[MATERIAL FOR THE TASK — start]

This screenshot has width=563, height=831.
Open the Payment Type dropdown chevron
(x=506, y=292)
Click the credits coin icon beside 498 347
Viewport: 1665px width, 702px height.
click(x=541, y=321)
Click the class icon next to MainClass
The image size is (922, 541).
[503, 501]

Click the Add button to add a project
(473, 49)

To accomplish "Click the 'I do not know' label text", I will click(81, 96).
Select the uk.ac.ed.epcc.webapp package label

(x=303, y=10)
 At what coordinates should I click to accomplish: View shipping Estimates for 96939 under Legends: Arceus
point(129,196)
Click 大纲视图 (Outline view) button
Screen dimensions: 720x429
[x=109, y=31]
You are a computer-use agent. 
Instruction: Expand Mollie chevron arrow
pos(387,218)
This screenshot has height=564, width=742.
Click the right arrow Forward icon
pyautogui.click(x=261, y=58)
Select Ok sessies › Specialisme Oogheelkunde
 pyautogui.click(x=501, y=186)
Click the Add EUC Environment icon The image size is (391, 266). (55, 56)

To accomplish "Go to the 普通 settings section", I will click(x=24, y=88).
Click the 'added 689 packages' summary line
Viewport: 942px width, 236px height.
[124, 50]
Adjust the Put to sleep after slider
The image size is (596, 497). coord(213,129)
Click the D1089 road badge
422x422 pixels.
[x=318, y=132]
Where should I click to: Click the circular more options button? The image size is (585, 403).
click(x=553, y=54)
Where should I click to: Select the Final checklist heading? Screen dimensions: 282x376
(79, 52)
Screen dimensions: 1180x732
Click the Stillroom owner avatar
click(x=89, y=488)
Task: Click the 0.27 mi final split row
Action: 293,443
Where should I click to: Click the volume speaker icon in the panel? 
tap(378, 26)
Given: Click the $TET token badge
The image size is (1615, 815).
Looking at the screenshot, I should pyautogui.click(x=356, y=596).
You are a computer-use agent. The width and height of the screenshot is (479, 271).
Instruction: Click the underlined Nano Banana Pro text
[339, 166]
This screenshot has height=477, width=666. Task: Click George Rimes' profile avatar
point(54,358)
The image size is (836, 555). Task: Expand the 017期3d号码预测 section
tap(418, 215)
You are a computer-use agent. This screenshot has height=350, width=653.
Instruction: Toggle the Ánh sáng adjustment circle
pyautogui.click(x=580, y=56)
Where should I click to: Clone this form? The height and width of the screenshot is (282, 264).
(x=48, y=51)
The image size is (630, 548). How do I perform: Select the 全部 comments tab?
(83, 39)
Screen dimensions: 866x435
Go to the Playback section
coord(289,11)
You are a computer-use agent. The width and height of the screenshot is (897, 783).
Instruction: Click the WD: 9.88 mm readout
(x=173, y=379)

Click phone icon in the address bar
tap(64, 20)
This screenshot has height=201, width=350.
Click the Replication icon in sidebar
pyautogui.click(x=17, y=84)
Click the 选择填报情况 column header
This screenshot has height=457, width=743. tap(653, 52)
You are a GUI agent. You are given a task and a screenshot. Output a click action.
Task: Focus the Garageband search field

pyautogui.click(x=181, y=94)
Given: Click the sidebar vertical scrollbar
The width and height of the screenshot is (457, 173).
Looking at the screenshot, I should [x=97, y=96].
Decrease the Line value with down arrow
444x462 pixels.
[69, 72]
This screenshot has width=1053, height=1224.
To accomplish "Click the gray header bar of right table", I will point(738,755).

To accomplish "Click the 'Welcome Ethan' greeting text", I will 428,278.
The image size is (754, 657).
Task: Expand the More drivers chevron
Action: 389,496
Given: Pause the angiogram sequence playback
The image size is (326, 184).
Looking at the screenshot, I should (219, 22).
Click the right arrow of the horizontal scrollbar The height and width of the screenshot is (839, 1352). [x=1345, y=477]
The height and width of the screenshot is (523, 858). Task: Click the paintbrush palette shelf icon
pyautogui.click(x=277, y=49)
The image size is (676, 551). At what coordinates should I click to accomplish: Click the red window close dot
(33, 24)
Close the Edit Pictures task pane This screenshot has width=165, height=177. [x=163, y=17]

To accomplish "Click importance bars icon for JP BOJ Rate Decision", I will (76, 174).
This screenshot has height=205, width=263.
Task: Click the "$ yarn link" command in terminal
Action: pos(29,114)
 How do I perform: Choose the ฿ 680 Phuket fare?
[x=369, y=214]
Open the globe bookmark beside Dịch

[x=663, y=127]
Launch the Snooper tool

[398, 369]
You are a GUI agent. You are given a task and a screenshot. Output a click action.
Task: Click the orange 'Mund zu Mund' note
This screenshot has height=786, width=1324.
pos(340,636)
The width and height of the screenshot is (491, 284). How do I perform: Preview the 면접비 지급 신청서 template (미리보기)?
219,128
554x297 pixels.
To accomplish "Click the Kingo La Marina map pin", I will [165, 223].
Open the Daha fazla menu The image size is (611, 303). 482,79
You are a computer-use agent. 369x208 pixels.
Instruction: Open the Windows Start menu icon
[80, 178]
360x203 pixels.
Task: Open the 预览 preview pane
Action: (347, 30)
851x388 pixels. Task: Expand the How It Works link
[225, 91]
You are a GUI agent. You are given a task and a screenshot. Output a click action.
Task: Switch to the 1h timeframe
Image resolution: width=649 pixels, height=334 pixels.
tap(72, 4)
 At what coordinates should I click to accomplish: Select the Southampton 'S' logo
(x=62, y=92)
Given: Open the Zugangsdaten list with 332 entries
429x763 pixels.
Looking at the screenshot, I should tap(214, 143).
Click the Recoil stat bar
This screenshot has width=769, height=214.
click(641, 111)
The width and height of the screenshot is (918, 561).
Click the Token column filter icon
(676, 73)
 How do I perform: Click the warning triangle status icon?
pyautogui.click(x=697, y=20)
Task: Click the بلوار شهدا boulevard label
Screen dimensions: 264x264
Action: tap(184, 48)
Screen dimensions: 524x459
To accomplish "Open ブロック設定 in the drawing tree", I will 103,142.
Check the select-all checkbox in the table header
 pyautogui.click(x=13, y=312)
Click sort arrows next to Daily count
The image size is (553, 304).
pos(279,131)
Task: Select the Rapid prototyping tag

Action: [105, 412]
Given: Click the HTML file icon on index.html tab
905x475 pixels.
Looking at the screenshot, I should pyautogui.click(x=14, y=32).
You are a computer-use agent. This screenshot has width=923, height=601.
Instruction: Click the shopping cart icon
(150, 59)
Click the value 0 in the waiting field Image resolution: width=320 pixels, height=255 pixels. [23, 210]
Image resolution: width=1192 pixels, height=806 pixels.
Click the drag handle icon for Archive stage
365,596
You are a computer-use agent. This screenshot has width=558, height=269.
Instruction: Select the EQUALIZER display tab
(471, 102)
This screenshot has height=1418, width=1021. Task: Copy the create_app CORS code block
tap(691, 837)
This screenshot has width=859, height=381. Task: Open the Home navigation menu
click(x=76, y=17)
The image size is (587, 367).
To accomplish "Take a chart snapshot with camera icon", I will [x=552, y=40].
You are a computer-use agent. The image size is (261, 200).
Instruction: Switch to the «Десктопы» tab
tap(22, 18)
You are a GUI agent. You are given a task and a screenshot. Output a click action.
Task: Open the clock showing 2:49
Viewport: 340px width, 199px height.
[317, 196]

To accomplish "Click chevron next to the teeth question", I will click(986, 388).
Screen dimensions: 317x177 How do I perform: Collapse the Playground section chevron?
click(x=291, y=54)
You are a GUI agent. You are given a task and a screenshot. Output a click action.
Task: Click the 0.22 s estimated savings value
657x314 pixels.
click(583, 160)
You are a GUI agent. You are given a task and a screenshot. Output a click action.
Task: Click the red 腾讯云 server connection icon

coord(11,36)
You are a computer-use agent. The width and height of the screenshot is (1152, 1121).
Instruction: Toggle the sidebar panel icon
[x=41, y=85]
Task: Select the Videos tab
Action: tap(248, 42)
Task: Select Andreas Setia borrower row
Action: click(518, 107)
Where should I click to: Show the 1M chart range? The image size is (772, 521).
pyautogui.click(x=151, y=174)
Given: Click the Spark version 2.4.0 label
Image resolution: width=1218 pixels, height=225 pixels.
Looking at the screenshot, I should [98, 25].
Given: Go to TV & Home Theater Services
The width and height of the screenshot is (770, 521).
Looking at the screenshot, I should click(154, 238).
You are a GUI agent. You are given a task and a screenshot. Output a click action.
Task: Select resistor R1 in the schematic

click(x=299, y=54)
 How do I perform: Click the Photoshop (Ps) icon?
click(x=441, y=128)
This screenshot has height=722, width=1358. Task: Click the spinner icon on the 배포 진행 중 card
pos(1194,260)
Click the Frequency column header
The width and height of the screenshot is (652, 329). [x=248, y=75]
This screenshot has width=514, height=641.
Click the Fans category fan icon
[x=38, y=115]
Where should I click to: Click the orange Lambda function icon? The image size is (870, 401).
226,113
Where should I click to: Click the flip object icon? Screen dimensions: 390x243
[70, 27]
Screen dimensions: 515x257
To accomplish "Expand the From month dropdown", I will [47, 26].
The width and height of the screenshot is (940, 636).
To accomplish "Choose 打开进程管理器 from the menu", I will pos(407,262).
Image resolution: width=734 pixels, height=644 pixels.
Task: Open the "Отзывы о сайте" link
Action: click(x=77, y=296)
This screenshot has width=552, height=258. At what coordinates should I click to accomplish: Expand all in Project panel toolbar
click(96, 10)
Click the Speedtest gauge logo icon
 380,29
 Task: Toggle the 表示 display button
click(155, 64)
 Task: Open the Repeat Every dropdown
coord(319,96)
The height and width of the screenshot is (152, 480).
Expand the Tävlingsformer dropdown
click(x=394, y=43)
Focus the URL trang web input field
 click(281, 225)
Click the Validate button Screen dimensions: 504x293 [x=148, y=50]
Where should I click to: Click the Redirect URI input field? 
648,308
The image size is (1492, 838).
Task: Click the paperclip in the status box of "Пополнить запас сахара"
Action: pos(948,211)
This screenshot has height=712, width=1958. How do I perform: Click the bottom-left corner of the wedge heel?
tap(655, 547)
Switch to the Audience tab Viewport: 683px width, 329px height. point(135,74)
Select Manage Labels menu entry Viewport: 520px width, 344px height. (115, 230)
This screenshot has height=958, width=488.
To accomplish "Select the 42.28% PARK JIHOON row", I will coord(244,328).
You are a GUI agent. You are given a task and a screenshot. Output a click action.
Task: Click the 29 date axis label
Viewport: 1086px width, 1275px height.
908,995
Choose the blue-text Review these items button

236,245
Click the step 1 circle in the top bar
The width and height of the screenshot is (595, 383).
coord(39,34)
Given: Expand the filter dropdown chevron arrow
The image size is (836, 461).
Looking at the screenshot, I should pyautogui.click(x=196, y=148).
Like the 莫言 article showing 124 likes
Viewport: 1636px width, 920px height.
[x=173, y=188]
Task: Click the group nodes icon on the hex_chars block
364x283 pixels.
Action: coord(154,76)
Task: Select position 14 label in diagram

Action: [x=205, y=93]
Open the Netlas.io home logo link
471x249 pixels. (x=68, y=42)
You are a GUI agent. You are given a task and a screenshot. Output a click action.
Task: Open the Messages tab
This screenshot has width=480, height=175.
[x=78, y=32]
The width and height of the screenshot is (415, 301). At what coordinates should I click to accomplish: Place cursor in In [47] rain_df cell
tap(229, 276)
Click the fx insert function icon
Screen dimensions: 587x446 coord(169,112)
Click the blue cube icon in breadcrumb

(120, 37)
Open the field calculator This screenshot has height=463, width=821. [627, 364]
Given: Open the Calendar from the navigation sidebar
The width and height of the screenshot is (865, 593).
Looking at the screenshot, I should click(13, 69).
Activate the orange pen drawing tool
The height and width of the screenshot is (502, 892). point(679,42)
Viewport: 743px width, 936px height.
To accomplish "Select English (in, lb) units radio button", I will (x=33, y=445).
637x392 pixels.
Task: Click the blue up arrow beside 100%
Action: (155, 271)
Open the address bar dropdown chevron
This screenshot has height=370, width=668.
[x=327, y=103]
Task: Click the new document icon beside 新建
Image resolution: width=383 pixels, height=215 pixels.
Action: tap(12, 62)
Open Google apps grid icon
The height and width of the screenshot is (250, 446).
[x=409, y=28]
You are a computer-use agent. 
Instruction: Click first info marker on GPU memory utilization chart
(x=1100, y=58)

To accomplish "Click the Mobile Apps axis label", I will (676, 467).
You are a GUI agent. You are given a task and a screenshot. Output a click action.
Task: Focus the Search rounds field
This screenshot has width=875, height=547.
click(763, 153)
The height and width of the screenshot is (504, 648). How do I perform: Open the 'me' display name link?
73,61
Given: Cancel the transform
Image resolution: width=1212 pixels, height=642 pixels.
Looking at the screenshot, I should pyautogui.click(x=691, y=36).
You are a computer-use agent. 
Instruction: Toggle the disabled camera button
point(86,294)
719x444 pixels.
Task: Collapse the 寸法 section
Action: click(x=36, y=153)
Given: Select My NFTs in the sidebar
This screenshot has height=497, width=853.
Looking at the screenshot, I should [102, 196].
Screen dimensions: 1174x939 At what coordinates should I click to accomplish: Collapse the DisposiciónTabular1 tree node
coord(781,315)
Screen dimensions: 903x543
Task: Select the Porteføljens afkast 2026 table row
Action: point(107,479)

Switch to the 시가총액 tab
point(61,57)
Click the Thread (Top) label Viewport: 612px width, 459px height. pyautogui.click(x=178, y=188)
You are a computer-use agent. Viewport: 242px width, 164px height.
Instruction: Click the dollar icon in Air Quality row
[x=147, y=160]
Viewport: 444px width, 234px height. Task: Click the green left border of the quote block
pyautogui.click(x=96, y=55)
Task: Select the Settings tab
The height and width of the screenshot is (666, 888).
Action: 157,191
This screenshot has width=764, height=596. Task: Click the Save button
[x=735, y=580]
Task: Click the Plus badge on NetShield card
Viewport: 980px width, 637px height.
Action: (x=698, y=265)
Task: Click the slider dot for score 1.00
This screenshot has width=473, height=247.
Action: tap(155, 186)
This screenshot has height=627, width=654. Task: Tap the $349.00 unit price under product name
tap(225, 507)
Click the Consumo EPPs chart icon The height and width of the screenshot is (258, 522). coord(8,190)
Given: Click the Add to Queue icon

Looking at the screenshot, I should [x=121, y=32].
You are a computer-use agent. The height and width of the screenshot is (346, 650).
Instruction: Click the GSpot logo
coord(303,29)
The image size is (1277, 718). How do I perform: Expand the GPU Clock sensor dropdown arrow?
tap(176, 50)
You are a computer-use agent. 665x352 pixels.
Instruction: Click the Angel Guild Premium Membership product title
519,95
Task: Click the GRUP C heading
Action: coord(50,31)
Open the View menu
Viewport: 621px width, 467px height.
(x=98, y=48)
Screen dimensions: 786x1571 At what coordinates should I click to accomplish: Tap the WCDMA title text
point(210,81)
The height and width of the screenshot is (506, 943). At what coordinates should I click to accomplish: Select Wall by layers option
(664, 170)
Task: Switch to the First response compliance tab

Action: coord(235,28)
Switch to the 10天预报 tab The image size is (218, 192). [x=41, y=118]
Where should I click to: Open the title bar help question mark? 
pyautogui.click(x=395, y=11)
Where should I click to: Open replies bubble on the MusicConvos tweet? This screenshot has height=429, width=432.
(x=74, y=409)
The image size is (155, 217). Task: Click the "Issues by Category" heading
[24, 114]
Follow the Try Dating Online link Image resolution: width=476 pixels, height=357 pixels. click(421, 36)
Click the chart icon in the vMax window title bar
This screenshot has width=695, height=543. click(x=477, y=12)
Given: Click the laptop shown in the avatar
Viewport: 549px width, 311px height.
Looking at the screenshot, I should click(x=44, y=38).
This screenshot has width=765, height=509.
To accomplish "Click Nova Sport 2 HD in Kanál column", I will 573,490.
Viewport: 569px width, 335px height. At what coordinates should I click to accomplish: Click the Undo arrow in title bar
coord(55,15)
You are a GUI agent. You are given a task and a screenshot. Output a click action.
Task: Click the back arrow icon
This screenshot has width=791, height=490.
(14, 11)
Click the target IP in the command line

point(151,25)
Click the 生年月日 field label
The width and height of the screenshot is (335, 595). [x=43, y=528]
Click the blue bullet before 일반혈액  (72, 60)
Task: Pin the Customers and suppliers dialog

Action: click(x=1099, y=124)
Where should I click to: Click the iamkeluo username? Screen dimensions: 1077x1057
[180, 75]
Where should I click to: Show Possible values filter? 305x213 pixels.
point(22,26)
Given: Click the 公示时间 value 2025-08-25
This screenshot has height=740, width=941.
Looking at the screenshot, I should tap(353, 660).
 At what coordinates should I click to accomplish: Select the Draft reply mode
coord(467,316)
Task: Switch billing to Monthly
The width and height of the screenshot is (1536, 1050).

[MATERIAL FOR THE TASK — finish]

- PROBLEM:
Look through the entries above for the word "badge". Copy every line where it shows up.

- TASK ANSWER:
Click the D1089 road badge
Given: Click the $TET token badge
Task: Click the Plus badge on NetShield card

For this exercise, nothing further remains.